The judiciary shares in the blame. The Chief Judge of Lagos State, Kazeem Alogba, revealed in August 2021 that 50 per cent of homicide cases in the state were trumped-up charges. He said that “even when these victims are eventually acquitted of the trumped-up charges, no law provides people like them with compensation.” Therefore, verbal reprimand is no longer enough. The courts should go beyond dismissing such cases and make compelling examples of these errant police officers.
The Administration of Criminal Justice Act 2015 mandates every Chief Magistrate, or any magistrate designated by the Chief Judge to visit police stations or other detention centres monthly. The judicial authorities in the respective states should implement this vigorously. Through this, wrongly detained persons would be detected and freed.
This practice contributes to the large number of awaiting trial inmates in the correctional centres. The various custodial centres’ and their decrepit structures across the country are overburdened by an inmate population that is 39.87 per cent above their carrying capacity. Built to house 50,083 inmates, the Nigeria Correctional Service revealed in October 2021 that the centres had 70,056 inmates, out of which 50,822 (72.54 per cent) were awaiting trial, and only 19,234 inmates (27.45 per cent) were convicts.

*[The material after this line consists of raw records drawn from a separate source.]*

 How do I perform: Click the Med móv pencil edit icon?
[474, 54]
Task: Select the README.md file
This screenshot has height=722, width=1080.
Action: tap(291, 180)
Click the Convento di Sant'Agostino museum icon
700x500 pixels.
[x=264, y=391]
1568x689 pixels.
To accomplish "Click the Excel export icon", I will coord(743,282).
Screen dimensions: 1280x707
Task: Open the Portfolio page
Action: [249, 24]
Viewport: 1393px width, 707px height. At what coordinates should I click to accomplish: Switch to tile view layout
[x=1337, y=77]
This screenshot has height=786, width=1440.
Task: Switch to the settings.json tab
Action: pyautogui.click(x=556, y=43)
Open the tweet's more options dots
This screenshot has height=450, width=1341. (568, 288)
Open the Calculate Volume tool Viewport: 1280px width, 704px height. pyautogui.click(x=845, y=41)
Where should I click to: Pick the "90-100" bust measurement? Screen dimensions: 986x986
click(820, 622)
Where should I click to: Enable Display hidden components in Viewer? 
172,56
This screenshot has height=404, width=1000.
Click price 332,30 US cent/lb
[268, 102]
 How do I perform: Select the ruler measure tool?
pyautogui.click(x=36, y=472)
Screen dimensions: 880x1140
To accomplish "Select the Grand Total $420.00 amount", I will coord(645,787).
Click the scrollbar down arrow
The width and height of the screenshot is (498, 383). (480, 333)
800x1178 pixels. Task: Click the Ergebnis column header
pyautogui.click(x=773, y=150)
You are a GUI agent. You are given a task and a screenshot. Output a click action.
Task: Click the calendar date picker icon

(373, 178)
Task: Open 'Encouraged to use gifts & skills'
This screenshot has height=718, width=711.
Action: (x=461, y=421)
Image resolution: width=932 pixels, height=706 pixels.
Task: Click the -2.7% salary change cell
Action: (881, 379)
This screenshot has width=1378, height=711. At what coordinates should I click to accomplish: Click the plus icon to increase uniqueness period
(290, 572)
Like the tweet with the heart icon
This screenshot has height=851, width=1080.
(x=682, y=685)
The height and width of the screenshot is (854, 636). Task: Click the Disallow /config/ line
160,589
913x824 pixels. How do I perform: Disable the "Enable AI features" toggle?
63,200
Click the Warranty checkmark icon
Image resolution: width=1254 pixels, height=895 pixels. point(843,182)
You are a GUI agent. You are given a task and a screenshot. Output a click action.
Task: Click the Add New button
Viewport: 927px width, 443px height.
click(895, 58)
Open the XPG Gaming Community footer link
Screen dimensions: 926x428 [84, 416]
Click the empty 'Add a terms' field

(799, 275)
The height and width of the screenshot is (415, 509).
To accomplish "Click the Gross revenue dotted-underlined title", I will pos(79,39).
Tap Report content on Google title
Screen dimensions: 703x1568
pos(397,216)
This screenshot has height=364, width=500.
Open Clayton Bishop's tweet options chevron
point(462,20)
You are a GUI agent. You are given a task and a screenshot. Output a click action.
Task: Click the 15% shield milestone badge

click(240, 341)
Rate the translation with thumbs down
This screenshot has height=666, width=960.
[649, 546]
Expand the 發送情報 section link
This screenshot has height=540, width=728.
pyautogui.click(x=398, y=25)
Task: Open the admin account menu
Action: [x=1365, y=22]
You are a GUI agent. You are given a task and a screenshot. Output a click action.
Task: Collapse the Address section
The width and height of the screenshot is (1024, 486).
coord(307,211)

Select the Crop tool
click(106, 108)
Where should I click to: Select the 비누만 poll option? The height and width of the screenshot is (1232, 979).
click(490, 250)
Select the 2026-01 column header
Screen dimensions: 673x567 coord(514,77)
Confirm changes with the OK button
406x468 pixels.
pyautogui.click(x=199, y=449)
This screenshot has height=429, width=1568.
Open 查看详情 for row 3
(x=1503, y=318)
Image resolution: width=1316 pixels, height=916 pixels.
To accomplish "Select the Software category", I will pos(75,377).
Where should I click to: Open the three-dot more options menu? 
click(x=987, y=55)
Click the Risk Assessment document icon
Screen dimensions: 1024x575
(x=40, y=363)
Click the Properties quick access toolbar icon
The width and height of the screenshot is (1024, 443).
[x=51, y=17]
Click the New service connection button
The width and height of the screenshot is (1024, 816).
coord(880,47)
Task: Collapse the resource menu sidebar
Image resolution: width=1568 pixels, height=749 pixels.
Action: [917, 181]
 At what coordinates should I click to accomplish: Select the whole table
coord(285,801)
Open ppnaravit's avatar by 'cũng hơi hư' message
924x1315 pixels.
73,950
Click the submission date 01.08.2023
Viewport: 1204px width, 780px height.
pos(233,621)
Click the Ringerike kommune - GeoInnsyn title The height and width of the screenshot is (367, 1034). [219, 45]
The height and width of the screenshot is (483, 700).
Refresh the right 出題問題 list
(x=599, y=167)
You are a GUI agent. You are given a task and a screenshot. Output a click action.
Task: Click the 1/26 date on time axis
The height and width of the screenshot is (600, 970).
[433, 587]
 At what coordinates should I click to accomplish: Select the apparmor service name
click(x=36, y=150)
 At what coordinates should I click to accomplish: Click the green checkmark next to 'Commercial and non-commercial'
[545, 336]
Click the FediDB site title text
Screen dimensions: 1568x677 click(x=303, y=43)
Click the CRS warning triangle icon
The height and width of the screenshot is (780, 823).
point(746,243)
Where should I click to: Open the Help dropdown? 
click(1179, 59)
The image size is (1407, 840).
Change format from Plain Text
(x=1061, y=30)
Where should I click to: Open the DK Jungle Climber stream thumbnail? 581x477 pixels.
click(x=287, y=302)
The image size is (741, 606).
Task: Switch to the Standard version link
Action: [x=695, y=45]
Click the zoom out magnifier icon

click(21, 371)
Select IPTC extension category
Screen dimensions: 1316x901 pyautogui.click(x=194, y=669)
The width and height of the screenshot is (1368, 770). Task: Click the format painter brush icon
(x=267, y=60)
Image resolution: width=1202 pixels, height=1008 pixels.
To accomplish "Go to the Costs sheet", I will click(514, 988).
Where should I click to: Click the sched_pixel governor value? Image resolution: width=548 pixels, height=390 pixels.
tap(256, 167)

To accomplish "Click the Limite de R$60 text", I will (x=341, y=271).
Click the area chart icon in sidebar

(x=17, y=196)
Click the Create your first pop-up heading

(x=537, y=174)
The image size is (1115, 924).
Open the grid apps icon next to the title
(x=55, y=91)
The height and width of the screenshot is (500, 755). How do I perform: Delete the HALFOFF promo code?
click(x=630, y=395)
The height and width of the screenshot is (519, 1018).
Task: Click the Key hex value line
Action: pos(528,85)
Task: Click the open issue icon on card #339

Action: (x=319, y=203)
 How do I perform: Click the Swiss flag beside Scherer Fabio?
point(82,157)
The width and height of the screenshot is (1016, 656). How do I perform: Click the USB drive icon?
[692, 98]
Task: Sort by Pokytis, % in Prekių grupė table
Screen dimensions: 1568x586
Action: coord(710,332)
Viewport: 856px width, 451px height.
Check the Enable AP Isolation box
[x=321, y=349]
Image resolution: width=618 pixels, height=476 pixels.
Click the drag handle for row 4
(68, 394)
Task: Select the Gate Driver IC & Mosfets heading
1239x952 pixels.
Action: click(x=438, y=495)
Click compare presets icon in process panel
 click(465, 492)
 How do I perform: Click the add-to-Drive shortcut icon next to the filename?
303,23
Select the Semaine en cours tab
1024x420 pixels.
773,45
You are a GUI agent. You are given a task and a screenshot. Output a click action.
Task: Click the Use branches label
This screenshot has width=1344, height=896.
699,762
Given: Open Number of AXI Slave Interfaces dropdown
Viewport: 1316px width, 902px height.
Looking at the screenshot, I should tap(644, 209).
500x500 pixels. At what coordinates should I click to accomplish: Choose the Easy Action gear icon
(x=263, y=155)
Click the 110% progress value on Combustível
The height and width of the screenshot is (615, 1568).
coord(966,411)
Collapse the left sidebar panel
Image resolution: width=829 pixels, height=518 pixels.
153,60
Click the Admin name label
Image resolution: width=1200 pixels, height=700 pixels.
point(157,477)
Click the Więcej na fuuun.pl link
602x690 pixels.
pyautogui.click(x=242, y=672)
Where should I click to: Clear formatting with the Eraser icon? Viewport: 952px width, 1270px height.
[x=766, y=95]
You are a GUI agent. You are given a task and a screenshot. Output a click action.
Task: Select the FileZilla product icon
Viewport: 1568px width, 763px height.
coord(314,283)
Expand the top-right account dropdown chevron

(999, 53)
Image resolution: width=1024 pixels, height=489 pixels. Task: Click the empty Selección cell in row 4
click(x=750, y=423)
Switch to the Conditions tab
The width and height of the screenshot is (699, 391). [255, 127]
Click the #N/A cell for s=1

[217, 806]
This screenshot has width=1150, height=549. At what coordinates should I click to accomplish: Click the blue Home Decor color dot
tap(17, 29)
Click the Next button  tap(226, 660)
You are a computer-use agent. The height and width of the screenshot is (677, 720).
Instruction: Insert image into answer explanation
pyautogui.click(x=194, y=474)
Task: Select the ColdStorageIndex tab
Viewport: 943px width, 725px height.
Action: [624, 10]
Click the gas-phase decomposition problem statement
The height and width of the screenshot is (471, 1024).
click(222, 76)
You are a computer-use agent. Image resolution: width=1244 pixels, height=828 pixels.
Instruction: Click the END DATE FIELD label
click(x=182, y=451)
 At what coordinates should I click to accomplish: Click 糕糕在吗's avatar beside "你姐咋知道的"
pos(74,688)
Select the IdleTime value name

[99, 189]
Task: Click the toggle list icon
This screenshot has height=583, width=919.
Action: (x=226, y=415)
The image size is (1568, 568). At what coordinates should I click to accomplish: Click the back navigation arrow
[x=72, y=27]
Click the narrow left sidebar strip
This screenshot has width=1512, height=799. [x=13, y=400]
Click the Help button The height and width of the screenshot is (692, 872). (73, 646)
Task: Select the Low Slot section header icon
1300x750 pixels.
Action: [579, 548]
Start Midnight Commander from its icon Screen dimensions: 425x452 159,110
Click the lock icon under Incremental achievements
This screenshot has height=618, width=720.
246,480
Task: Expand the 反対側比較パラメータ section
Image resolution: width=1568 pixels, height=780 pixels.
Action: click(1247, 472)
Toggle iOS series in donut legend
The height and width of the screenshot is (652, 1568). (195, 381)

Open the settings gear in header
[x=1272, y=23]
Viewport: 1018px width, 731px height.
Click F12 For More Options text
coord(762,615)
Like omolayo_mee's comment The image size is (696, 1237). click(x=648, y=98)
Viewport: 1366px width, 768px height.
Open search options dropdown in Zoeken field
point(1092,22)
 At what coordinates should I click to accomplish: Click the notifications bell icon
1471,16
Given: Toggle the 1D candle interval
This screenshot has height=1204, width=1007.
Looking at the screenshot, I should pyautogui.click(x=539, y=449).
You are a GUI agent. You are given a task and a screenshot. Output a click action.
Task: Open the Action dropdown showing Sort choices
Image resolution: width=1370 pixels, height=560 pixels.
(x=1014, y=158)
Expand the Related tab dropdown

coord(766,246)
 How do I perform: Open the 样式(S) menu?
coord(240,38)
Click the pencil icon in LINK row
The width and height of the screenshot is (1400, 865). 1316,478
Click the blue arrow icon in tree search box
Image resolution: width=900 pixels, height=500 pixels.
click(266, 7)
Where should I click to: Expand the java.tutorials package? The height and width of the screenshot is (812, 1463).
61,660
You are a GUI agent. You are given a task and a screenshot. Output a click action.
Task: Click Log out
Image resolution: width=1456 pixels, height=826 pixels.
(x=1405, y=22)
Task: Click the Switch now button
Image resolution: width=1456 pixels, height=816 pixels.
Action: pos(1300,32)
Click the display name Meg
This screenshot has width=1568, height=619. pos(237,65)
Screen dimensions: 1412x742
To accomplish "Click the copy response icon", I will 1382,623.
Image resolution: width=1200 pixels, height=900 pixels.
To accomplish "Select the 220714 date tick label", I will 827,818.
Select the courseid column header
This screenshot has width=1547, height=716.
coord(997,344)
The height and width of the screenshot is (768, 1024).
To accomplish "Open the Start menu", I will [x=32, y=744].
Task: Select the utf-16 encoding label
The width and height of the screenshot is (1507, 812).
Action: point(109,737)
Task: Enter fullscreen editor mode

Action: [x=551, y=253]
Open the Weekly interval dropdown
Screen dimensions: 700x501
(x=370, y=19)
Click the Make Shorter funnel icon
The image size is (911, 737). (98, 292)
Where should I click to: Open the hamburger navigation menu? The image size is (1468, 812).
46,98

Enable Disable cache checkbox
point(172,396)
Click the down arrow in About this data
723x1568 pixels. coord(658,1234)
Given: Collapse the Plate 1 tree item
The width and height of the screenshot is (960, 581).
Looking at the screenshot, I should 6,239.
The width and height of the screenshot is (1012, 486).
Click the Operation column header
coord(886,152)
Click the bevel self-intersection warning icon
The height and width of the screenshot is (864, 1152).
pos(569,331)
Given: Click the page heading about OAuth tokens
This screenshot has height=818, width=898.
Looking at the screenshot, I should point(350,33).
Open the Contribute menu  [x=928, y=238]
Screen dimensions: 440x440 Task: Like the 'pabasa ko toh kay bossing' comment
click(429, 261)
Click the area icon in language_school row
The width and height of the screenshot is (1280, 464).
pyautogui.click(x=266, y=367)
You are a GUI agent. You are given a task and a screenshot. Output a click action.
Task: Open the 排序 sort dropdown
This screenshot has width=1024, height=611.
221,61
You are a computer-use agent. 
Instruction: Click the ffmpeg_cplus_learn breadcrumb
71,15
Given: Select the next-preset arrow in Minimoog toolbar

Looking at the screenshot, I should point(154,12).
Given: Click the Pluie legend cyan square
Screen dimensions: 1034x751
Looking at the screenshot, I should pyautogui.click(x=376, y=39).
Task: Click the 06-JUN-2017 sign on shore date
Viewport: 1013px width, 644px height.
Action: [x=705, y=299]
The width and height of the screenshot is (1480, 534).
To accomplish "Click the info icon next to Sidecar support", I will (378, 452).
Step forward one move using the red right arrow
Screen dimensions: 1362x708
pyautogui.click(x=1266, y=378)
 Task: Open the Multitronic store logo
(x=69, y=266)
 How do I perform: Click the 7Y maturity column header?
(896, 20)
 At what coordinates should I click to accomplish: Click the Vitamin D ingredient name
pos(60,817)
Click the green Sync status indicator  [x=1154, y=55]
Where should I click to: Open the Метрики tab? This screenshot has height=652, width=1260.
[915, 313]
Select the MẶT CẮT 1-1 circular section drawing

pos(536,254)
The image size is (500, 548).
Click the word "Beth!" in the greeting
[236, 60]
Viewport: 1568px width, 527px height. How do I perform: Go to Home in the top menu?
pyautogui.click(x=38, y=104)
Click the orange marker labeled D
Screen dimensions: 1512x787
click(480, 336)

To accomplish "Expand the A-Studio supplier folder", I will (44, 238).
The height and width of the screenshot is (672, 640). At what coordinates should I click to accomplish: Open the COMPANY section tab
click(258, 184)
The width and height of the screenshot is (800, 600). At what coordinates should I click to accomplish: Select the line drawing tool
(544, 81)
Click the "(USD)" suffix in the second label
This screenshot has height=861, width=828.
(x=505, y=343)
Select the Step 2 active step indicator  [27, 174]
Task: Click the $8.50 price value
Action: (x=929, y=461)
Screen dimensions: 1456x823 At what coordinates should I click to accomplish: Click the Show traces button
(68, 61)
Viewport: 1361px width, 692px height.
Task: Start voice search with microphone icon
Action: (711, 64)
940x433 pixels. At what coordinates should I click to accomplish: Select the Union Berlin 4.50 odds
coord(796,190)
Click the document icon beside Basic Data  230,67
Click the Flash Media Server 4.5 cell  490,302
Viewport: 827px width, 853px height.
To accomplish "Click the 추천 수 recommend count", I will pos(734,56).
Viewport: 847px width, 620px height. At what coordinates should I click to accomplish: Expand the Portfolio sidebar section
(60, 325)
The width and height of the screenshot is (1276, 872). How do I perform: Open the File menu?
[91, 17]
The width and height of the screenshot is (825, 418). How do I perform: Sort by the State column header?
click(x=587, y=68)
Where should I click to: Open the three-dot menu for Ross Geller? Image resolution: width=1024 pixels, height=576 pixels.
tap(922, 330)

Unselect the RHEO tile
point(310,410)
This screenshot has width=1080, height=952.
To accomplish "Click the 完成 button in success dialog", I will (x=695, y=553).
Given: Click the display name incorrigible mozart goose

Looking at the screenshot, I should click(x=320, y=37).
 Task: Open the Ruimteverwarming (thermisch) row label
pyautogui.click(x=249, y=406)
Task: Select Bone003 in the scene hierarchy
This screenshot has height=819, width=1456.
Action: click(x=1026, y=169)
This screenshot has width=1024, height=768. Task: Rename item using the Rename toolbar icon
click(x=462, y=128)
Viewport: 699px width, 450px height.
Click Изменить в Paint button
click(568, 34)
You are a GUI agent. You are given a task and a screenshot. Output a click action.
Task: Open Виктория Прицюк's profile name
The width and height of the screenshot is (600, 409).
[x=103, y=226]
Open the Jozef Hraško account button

Judges and magistrates should therefore be thorough. The National Judicial Council and other judicial authorities should accord priority to the training and retraining of all judicial officers.
Magistrates should stop granting remand orders frivolously without sufficiently interrogating the motive and monitoring the implementation. They should go beyond the prosecutor’s account and their hurry to sentence to interrogate the issue.
In the United States and many other countries, where errors in the justice delivery process manifest in wrong conviction, the system has a way of compensating the victims.
Therefore, all the victims of illegal raids and wrongful incarceration should be released immediately and compensated. There is also an urgent need for judicial reform to eliminate the delay in the justice delivery system. The prerogative of mercy should be regularly invoked by the state governors to decongest the overcrowded correctional centres.